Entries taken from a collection
************
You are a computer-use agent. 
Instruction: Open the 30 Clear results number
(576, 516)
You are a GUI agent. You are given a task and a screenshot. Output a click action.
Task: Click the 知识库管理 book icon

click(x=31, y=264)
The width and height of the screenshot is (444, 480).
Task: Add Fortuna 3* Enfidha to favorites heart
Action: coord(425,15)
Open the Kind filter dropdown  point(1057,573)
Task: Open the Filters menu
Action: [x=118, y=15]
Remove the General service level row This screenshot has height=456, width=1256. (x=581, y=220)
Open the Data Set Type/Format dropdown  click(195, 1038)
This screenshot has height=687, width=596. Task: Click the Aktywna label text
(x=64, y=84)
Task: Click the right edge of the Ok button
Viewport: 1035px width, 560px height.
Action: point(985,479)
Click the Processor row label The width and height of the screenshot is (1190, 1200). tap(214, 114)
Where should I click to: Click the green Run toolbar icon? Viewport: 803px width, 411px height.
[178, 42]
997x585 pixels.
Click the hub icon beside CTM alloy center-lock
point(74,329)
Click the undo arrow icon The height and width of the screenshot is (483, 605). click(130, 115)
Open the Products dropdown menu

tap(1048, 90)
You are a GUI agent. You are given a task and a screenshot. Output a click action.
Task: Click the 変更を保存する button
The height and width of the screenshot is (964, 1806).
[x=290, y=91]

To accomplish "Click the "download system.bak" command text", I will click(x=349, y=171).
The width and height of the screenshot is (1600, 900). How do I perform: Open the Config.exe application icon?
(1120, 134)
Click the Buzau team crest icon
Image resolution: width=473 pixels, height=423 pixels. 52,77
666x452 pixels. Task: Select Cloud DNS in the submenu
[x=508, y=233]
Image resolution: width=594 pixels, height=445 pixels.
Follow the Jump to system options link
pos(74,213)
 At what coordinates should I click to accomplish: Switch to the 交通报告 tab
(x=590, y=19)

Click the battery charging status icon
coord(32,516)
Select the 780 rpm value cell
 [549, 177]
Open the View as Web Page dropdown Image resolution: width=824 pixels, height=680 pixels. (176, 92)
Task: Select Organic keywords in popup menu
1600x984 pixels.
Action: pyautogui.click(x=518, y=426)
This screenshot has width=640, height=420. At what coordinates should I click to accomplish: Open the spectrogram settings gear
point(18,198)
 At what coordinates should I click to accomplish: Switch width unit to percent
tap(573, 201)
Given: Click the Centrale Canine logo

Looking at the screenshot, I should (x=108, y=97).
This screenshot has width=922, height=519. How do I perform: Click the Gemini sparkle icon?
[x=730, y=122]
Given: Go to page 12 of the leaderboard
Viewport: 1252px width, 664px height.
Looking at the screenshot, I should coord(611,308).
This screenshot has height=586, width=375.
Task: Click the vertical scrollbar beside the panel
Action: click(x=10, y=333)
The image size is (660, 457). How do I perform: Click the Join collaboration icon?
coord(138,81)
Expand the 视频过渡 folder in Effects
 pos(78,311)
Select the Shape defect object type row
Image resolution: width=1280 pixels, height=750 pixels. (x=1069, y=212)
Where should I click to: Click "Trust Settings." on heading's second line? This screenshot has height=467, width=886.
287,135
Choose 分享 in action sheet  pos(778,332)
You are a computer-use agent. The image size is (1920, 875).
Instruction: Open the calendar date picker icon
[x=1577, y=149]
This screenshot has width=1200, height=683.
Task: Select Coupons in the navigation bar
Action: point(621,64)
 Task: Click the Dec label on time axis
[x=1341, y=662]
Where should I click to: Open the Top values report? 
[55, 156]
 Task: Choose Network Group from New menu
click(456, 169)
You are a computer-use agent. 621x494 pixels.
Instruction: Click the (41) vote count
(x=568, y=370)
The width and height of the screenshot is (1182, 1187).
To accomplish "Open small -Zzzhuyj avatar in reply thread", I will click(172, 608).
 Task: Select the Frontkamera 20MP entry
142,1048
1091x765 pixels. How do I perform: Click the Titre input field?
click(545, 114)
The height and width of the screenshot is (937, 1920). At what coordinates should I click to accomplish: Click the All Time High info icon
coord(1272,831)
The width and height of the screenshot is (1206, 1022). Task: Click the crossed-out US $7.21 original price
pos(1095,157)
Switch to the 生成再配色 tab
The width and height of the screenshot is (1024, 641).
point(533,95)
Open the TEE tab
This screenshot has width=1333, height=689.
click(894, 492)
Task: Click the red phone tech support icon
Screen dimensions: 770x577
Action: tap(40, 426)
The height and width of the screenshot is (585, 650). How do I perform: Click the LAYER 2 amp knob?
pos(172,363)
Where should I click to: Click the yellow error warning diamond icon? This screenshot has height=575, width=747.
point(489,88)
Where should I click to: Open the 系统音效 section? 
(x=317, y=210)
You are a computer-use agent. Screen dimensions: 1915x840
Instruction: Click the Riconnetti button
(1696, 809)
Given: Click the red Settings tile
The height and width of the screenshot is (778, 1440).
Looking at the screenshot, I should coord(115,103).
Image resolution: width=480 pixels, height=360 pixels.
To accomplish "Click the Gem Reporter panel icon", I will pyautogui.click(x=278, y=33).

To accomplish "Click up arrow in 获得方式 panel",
************
= Required work =
Return every line above exactly.

= Response box =
You are a computer-use agent. 
Instruction: Open the 30 Clear results number
(576, 516)
You are a GUI agent. You are given a task and a screenshot. Output a click action.
Task: Click the 知识库管理 book icon

click(x=31, y=264)
The width and height of the screenshot is (444, 480).
Task: Add Fortuna 3* Enfidha to favorites heart
Action: coord(425,15)
Open the Kind filter dropdown  point(1057,573)
Task: Open the Filters menu
Action: [x=118, y=15]
Remove the General service level row This screenshot has height=456, width=1256. (x=581, y=220)
Open the Data Set Type/Format dropdown  click(195, 1038)
This screenshot has height=687, width=596. Task: Click the Aktywna label text
(x=64, y=84)
Task: Click the right edge of the Ok button
Viewport: 1035px width, 560px height.
Action: point(985,479)
Click the Processor row label The width and height of the screenshot is (1190, 1200). tap(214, 114)
Where should I click to: Click the green Run toolbar icon? Viewport: 803px width, 411px height.
[178, 42]
997x585 pixels.
Click the hub icon beside CTM alloy center-lock
point(74,329)
Click the undo arrow icon The height and width of the screenshot is (483, 605). click(130, 115)
Open the Products dropdown menu

tap(1048, 90)
You are a GUI agent. You are given a task and a screenshot. Output a click action.
Task: Click the 変更を保存する button
The height and width of the screenshot is (964, 1806).
[x=290, y=91]

To accomplish "Click the "download system.bak" command text", I will click(x=349, y=171).
The width and height of the screenshot is (1600, 900). How do I perform: Open the Config.exe application icon?
(1120, 134)
Click the Buzau team crest icon
Image resolution: width=473 pixels, height=423 pixels. 52,77
666x452 pixels. Task: Select Cloud DNS in the submenu
[x=508, y=233]
Image resolution: width=594 pixels, height=445 pixels.
Follow the Jump to system options link
pos(74,213)
 At what coordinates should I click to accomplish: Switch to the 交通报告 tab
(x=590, y=19)

Click the battery charging status icon
coord(32,516)
Select the 780 rpm value cell
 [549, 177]
Open the View as Web Page dropdown Image resolution: width=824 pixels, height=680 pixels. (176, 92)
Task: Select Organic keywords in popup menu
1600x984 pixels.
Action: pyautogui.click(x=518, y=426)
This screenshot has width=640, height=420. At what coordinates should I click to accomplish: Open the spectrogram settings gear
point(18,198)
 At what coordinates should I click to accomplish: Switch width unit to percent
tap(573, 201)
Given: Click the Centrale Canine logo

Looking at the screenshot, I should (x=108, y=97).
This screenshot has width=922, height=519. How do I perform: Click the Gemini sparkle icon?
[x=730, y=122]
Given: Go to page 12 of the leaderboard
Viewport: 1252px width, 664px height.
Looking at the screenshot, I should coord(611,308).
This screenshot has height=586, width=375.
Task: Click the vertical scrollbar beside the panel
Action: click(x=10, y=333)
The image size is (660, 457). How do I perform: Click the Join collaboration icon?
coord(138,81)
Expand the 视频过渡 folder in Effects
 pos(78,311)
Select the Shape defect object type row
Image resolution: width=1280 pixels, height=750 pixels. (x=1069, y=212)
Where should I click to: Click "Trust Settings." on heading's second line? This screenshot has height=467, width=886.
287,135
Choose 分享 in action sheet  pos(778,332)
You are a computer-use agent. The image size is (1920, 875).
Instruction: Open the calendar date picker icon
[x=1577, y=149]
This screenshot has width=1200, height=683.
Task: Select Coupons in the navigation bar
Action: point(621,64)
 Task: Click the Dec label on time axis
[x=1341, y=662]
Where should I click to: Open the Top values report? 
[55, 156]
 Task: Choose Network Group from New menu
click(456, 169)
You are a computer-use agent. 621x494 pixels.
Instruction: Click the (41) vote count
(x=568, y=370)
The width and height of the screenshot is (1182, 1187).
To accomplish "Open small -Zzzhuyj avatar in reply thread", I will click(172, 608).
 Task: Select the Frontkamera 20MP entry
142,1048
1091x765 pixels. How do I perform: Click the Titre input field?
click(545, 114)
The height and width of the screenshot is (937, 1920). At what coordinates should I click to accomplish: Click the All Time High info icon
coord(1272,831)
The width and height of the screenshot is (1206, 1022). Task: Click the crossed-out US $7.21 original price
pos(1095,157)
Switch to the 生成再配色 tab
The width and height of the screenshot is (1024, 641).
point(533,95)
Open the TEE tab
This screenshot has width=1333, height=689.
click(894, 492)
Task: Click the red phone tech support icon
Screen dimensions: 770x577
Action: tap(40, 426)
The height and width of the screenshot is (585, 650). How do I perform: Click the LAYER 2 amp knob?
pos(172,363)
Where should I click to: Click the yellow error warning diamond icon? This screenshot has height=575, width=747.
point(489,88)
Where should I click to: Open the 系统音效 section? 
(x=317, y=210)
You are a computer-use agent. Screen dimensions: 1915x840
Instruction: Click the Riconnetti button
(1696, 809)
Given: Click the red Settings tile
The height and width of the screenshot is (778, 1440).
Looking at the screenshot, I should coord(115,103).
Image resolution: width=480 pixels, height=360 pixels.
To accomplish "Click the Gem Reporter panel icon", I will pyautogui.click(x=278, y=33).

To accomplish "Click up arrow in 获得方式 panel",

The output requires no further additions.